Professor David Tse, Stanford University
The Science of Information: From Pushing Bits Over the Air to Assembling World's Largest Jigsaw Puzzles
For General Audience
Monday, November 2, 3:30pm | Reception to follow | RSVP here
W Campus, Paul G. Allen Center, CSE Atrium
Map and Directions
Information theory is the science behind the engineering of all modern day communication systems. Before information theory, the design of communication systems was ad hoc and tied to the specific source and specific physical medium of communication. By focusing instead on an abstract but quantifiable notion of information, information theory provides a unified basis for the design of all communication systems, identifies fundamental tradeoffs and introduces new ways of communicating that upends decades of engineering intuition. Although originally invented in the context of communication, this way of thinking can be broadened to other fields as well. In this talk, we give success stories of applying the theory in two fields: wireless communication and computational biology. In the field of wireless communication, information theory has played a key role in the orders-of-magnitude of increase in the efficiency of spectrum utilization. In biology and medicine, high-throughput sequencing has revolutionized how science is done in the past decade. High throughput sequencing generates hundreds of millions of short fragments called reads and a key computational problem is the assembly of these reads to reconstruct the underlying DNA or RNA sequence. We describe an information theoretic framework for this problem and how it led to the design of an RNA assembler, which is significantly more accurate than prior art. In these stories, a curious theme recurs: solutions that are information theoretically optimal can often be achieved computational efficiently as well.
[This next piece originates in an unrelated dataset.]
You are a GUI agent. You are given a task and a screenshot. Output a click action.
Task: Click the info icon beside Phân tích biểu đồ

Haplotype Phasing, Convolutional Codes and Community Detection
Tuesday, November 3, 10:30am
Electrical Engineering Building, Room 105
Map and Directions
The era of high-throughput sequencing, when large amounts of DNA and RNA sequence data are generated at increasingly lower costs, presents interesting algorithmic problems that have connections to multiple fields. In this talk, we will present one such problem. Humans have 23 pairs of homologous chromosomes, which are identical except on certain positions called single nucleotide polymorphisms (SNPs). A haplotype of an individual is the pair of sequences of SNPs on the two homologous chromosomes. Knowing the haplotypes of individuals can lead to a better understanding of the interplay of genetic variation and disease as well as better inference of human demographic history. In this talk, we discuss the problem of inferring haplotypes from high-throughput sequencing data in the form of short fragments called reads. We give a simple formula for the number of reads needed to accurately reassemble a haplotype. The analysis leverages connections between this problem and decoding convolutional codes, a well-studied problem in communication theory. Finally, we will discuss an interesting connection with the problem of community detection, where communities have to be inferred based on the friendship graph of users.
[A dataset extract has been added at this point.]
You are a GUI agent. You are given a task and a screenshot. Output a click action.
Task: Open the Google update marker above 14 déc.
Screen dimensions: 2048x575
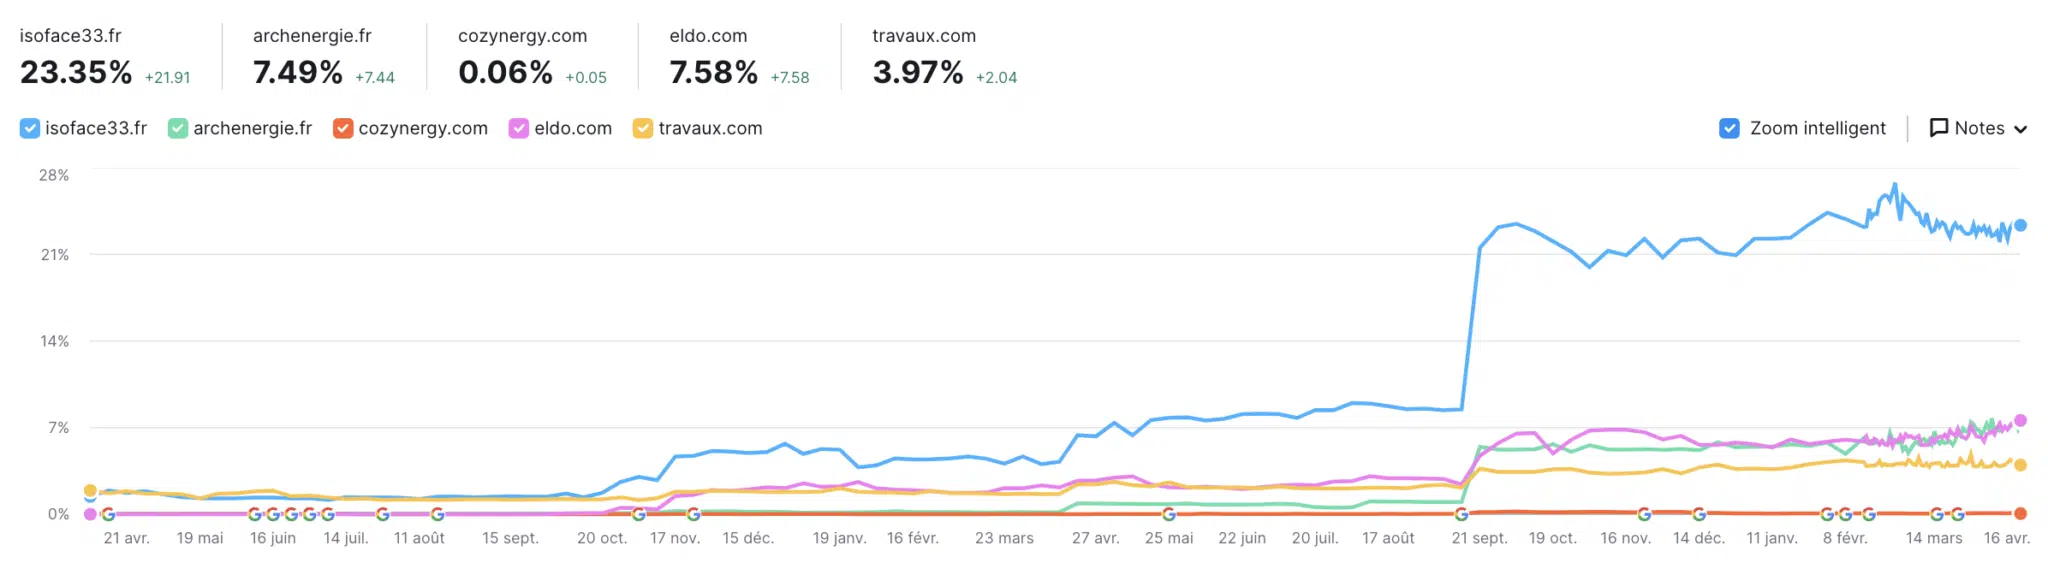click(x=1699, y=514)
David Tse, professor of electrical engineering at Stanford University, received his B.A.Sc in systems design engineering from the University of Waterloo and his M.S. and Ph.D in electrical engineering from MIT. He is coauthor, with Pramod Viswanath, of the text “Fundamentals of Wireless Communication.” Tse is also the inventor of the proportional-fair scheduling algorithm used in all third and fourth-generation cellular systems. He was a postdoctoral member of technical staff at A.T. & T. Bell Laboratories 1994-1995 and was on the faculty of the Department of Electrical Engineering and Computer Sciences at UC Berkeley 1995-2014. He has received an NSERC graduate fellowship from the government of Canada, an NSF CAREER award, the Erlang Prize, numerous best paper awards and several teaching awards. His research interests are in information theory and its applications in various fields, including wireless communication, energy and computational biology.